As more EVs hit the road, this gap in our tax system needs fixing

3 hours ago 4

March 30, 2026 — 5:07am

History suggests that when you get a crisis as big as the current oil shock, it not only causes short-term problems like inflation, but also leads to long-term changes in people’s behaviour.

The global financial crisis of 2008 is said to have made some people in the worst-affected countries more debt-shy, for example, while COVID-19 ushered in a big rise in working from home.

Soaring prices of petrol and widespread shortages could change how consumers think about petrol and diesel-fuelled cars.Ruby Alexander

What might change this time? I’d hazard a guess that soaring fuel costs and all those empty bowsers could change how many of us think about the cost of running a petrol or diesel-fuelled car, compared with an electric car.

Indeed, there are already reports from car makers and dealers that more people are thinking about making their next car an EV.

As more people make that decision, it only hastens the need to address a sizeable gap in our tax system.
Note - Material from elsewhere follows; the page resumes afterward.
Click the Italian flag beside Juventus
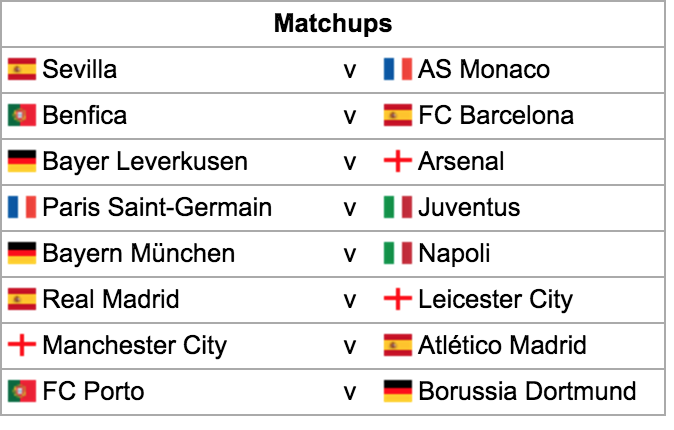674x430 pixels. (398, 208)
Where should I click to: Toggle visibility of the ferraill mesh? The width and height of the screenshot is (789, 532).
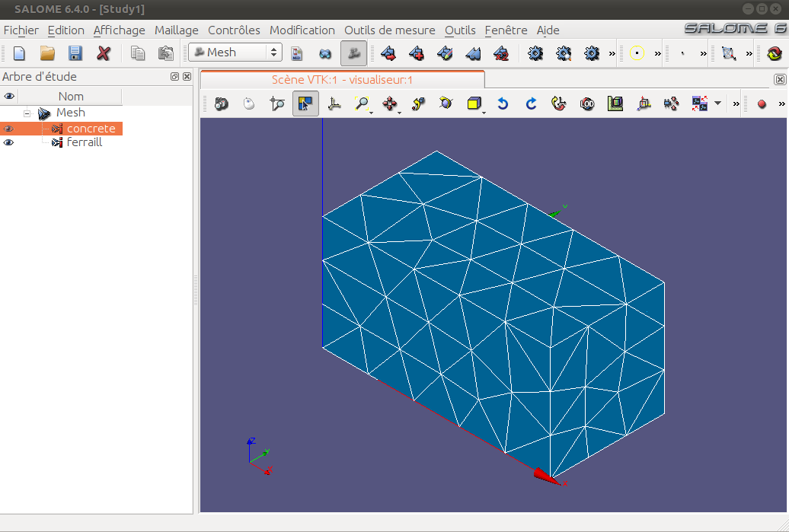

The problem is pretty simple: fuel excise is not collecting tax from the growing number of road users getting around in an electric car.

Fixing this by introducing some sort of road user charge – dubbed an “EV tax” by some – would be a sensible economic reform that the federal government has already committed to implementing at some stage, though some in the government are reportedly pushing for a delay.

The current fuel crisis helps to illustrate why a road user charge makes sense – and why it should happen sooner rather than later.

As petrol and diesel prices have skyrocketed this month, debate has inevitably turned to how much of the bowser price is tax. The answer: 52.6¢ in every litre of petrol and diesel goes to the taxman through fuel excise, which helps to pay the cost of maintaining roads.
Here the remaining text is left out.